> _Data records_:
((

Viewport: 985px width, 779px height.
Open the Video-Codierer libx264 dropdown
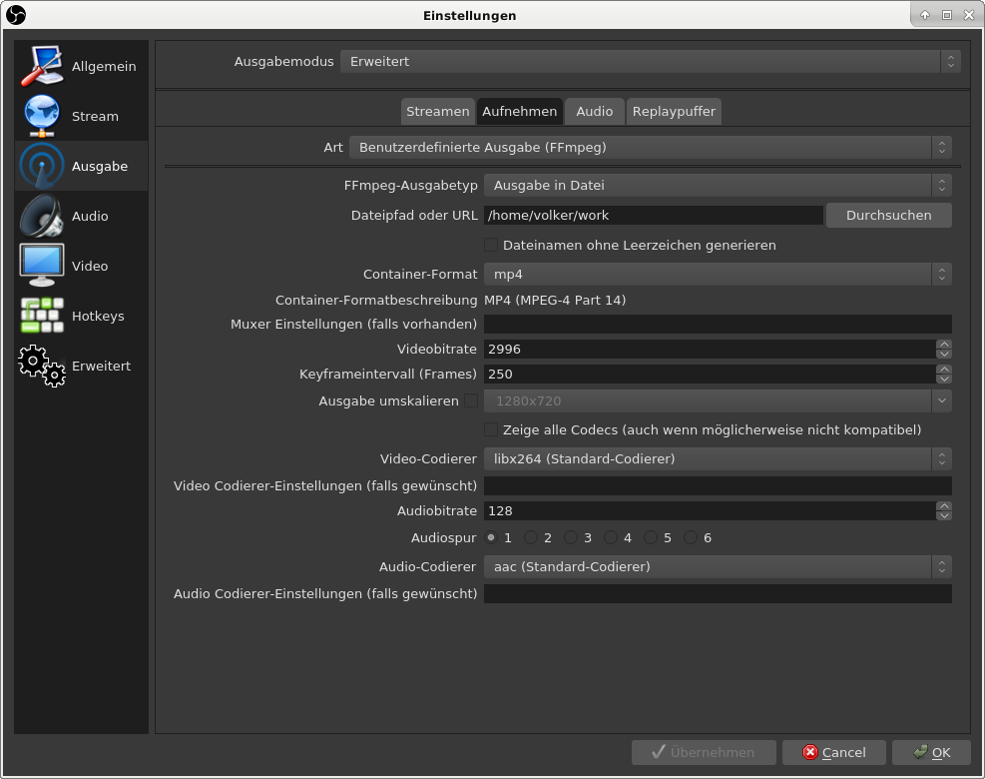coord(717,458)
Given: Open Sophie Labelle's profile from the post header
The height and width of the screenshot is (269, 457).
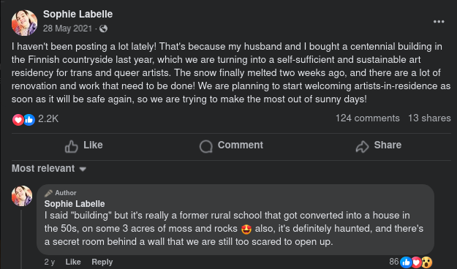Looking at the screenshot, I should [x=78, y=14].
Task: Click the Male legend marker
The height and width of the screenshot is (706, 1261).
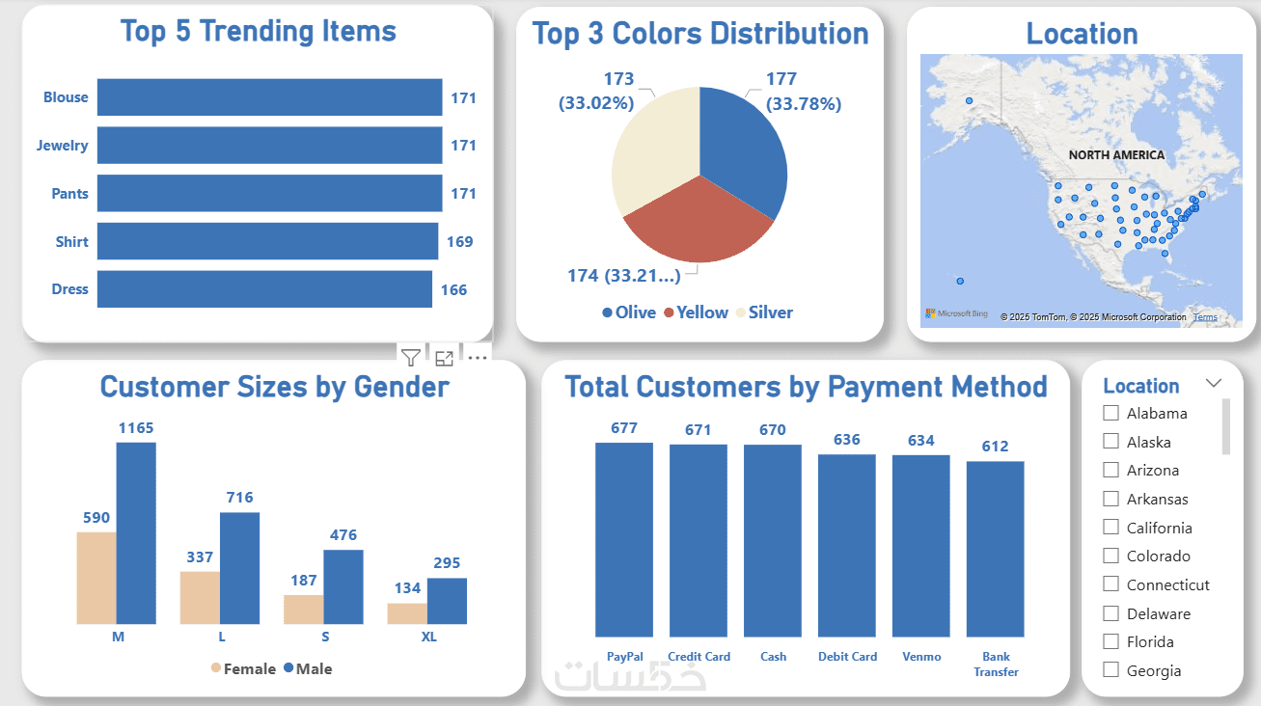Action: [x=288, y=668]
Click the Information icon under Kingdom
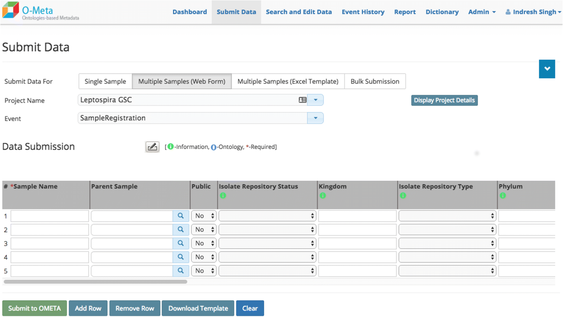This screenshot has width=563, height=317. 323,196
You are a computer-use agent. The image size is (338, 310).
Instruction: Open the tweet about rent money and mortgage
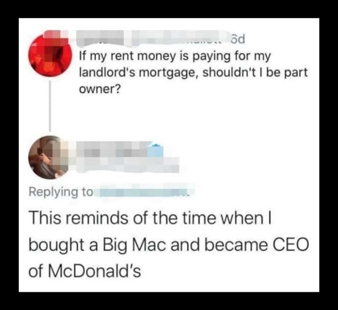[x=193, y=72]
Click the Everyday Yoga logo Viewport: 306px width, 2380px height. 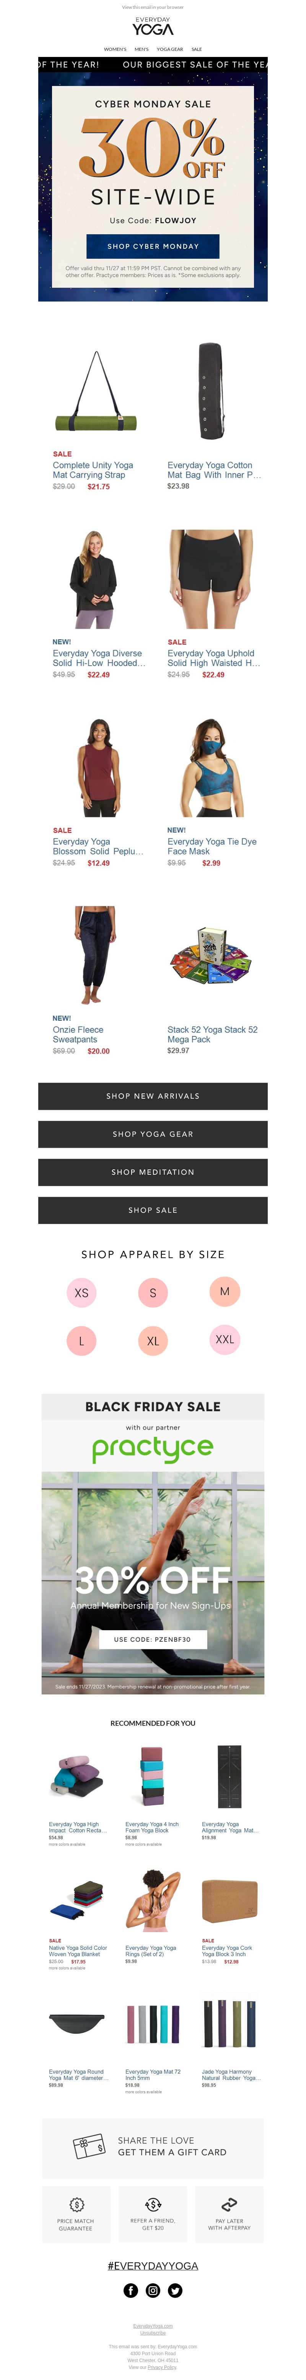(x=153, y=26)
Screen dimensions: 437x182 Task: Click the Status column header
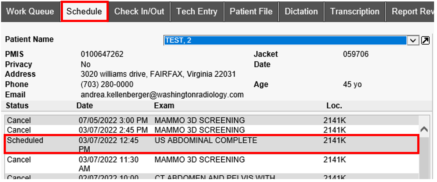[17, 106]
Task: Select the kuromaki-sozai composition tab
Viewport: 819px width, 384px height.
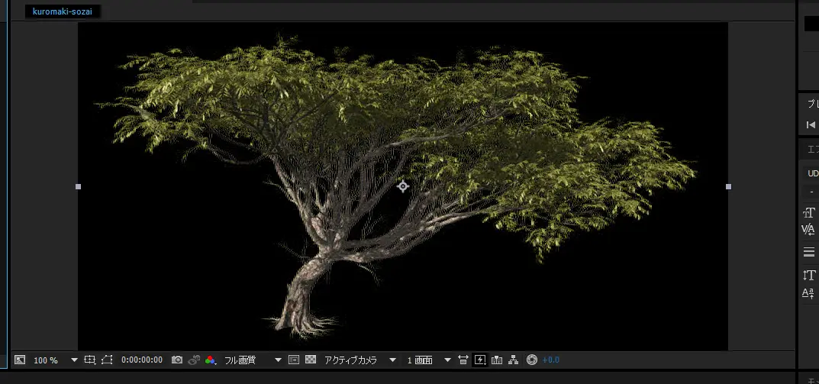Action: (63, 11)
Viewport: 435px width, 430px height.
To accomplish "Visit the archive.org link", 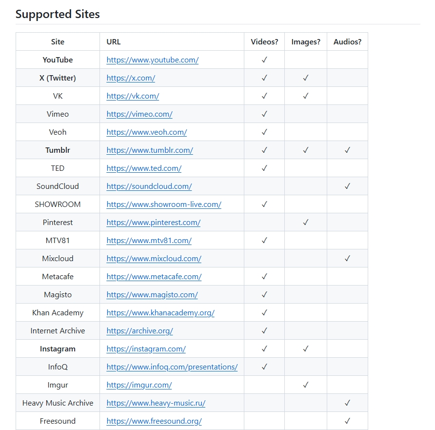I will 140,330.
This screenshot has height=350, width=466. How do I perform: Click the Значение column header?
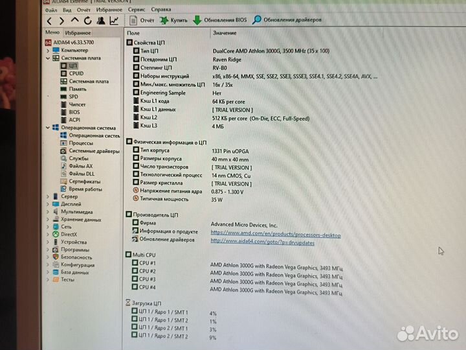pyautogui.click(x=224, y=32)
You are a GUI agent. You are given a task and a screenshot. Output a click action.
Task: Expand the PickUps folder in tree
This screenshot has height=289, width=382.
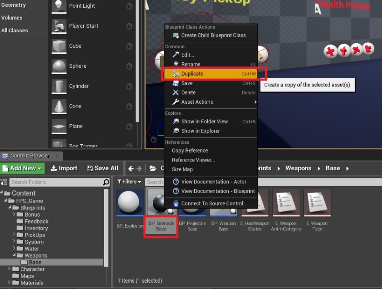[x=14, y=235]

))

> _Work to complete_:
Across the listing, how many lines contain "agent"? State the number and nothing else.

> _Answer section_:
2